Stones can be used as symbols for many things in human life. After the Indian Ocean tidal wave of December 2004, the photographs of places in India, Sri Lanka and Indonesia showed absolute devastation and everything not built of concrete or stone as having been washed away. Stones symbolized what endures.

Stones are symbols of death when there’s a landslide, as there was here in Taiwan in August of 2009 when a mountain washed down on a town in Kaohsiung County and 465 people died.

Stones symbolize resistance in the Middle East where, from time to time, young Palestinians find their only way of resisting Israeli soldiers is by throwing rocks.

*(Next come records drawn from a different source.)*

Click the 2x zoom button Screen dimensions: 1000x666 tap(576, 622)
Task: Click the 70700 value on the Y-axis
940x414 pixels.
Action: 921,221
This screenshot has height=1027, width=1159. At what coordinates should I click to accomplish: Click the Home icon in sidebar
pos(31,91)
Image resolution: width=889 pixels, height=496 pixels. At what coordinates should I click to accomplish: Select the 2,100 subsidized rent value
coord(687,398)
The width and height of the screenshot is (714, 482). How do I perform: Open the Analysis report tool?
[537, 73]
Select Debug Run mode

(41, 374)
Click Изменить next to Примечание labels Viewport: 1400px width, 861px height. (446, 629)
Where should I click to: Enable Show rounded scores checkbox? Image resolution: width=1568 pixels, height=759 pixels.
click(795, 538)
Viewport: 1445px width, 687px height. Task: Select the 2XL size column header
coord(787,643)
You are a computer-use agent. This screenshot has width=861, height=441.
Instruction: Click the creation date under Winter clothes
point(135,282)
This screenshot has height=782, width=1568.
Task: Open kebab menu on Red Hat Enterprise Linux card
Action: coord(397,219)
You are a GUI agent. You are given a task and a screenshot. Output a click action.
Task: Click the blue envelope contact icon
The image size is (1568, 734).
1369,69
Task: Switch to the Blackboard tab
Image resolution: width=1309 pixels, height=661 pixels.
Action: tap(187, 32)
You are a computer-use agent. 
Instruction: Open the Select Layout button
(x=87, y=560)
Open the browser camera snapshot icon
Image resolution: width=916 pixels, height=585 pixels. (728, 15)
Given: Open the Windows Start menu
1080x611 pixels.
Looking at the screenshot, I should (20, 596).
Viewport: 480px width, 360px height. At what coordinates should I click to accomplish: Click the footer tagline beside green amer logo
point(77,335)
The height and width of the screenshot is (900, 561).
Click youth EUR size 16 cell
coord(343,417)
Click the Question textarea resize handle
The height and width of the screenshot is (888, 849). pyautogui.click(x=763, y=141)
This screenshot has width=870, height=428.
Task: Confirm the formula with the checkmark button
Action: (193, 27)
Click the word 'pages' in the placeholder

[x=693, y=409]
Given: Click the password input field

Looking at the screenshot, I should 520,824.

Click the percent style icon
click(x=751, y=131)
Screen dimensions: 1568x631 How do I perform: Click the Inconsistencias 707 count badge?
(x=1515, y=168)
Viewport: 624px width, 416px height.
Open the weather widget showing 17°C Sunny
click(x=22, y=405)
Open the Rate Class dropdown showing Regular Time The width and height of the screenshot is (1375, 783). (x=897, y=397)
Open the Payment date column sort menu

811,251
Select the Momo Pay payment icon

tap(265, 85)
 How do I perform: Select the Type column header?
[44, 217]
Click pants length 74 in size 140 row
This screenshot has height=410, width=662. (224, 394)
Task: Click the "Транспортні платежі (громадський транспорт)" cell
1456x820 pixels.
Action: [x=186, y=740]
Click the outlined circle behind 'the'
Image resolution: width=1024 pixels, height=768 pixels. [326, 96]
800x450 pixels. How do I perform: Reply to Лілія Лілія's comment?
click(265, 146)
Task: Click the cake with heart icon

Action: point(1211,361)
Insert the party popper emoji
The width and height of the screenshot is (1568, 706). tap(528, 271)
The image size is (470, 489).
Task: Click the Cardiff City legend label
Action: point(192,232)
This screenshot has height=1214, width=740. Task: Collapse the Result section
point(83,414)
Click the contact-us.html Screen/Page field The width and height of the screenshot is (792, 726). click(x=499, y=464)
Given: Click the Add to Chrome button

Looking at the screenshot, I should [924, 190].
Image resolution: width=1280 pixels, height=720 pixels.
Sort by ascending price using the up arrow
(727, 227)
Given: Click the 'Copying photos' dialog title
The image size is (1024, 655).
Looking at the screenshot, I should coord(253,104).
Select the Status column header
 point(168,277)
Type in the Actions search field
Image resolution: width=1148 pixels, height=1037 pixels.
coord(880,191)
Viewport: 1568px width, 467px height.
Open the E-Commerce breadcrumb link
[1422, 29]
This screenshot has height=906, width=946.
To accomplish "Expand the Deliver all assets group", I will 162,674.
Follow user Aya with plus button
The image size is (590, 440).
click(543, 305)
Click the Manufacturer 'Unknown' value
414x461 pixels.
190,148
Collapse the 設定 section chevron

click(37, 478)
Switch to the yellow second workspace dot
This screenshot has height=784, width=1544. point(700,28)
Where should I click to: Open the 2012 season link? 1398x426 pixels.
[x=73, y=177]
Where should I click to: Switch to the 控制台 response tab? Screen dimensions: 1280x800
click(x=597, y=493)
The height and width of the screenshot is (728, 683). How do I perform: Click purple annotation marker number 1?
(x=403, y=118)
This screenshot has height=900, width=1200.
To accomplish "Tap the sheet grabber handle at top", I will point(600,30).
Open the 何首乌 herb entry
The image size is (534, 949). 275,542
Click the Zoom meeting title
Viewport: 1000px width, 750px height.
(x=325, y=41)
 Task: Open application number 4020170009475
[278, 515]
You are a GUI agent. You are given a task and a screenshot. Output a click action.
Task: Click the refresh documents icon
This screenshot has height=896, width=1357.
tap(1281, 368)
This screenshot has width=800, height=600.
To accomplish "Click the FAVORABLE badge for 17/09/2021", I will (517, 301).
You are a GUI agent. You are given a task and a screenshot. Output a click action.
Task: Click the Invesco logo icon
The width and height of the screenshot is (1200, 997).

Stones are symbols of past glories, gone but never to return, in places like Ankor Wat in Cambodia and the Pyramids in Egypt.

In these verses we are encouraged to come to Christ, who is described as a living stone, and, like him, to also be living stones who will be built into a spiritual temple.

A “Living Stone?” OK, Christ is certainly life, but US?

So, for the time being, let’s read it this way, “Give yourselves to Christ, for God’s purposes. Don’t throw yourself onto a fire or throw your life away. God wants you alive. God wants you to be part of what God is doing, and that “something” is connected to Christ, who is the most valuable living one of all, and you’re with him.”

People have built up stone walls around the world, and have used stone to make monuments that remain in many places long after the people have gone. The cities in the high mountains of Peru are testimony to great civilizations that built them, but now, except for tourists, they’re empty, and many of the walls have fallen down.  Stonehenge in England sits there, mysterious and unfunctioning for whatever it was originally designed to do, some pillars standing, others lying flat on the ground. The great stone heads on Easter Island in the Pacific remain a mystery. The civilization that built them left that place centuries ago. Many of the heads were toppled by those who believed they might have some power. (The “tipping them over” began to happen LONG before the gospel of Christ arrived, so we can’t blame the missionaries.)

II  REFUGE  (Psalm 31:2)

        Many stone walls, intended for one purpose or another, have fallen. Stones that were piled up to protect people from enemies have become useless in these days of war by cruise missiles and drones anyway. Even brick walls of fortresses, like the one down by the harbor, made of bricks brought to Tainan from Indonesia about 400 years ago. Though it’s still standing, it protects nothing.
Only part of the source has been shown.